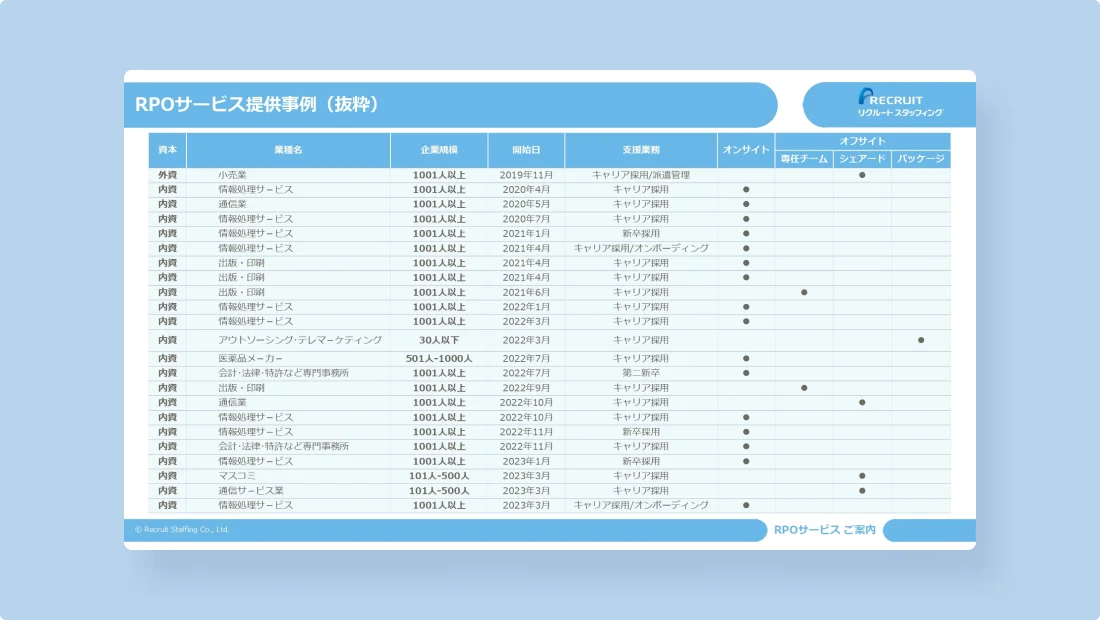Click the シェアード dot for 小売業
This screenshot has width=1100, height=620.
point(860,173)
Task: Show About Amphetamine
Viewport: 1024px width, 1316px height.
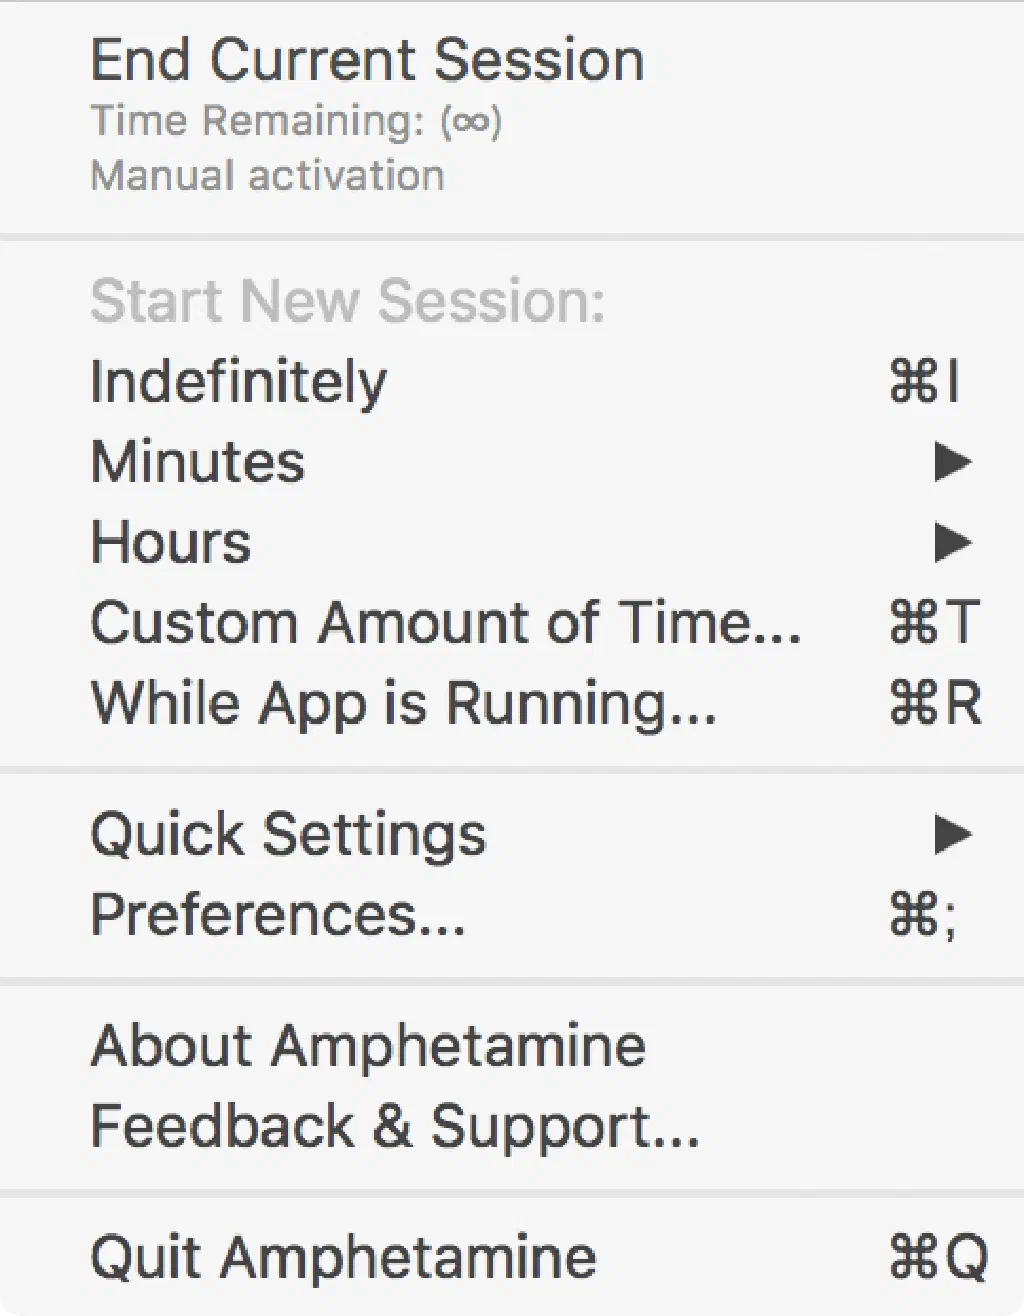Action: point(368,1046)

------------------------------------------------------------------------

Task details = Set down only the lines running from the line with "Task: Show About Amphetamine" to the end of the entries, inclusive; omit every picture.

Exercise result =
Task: Show About Amphetamine
Viewport: 1024px width, 1316px height.
Action: point(368,1046)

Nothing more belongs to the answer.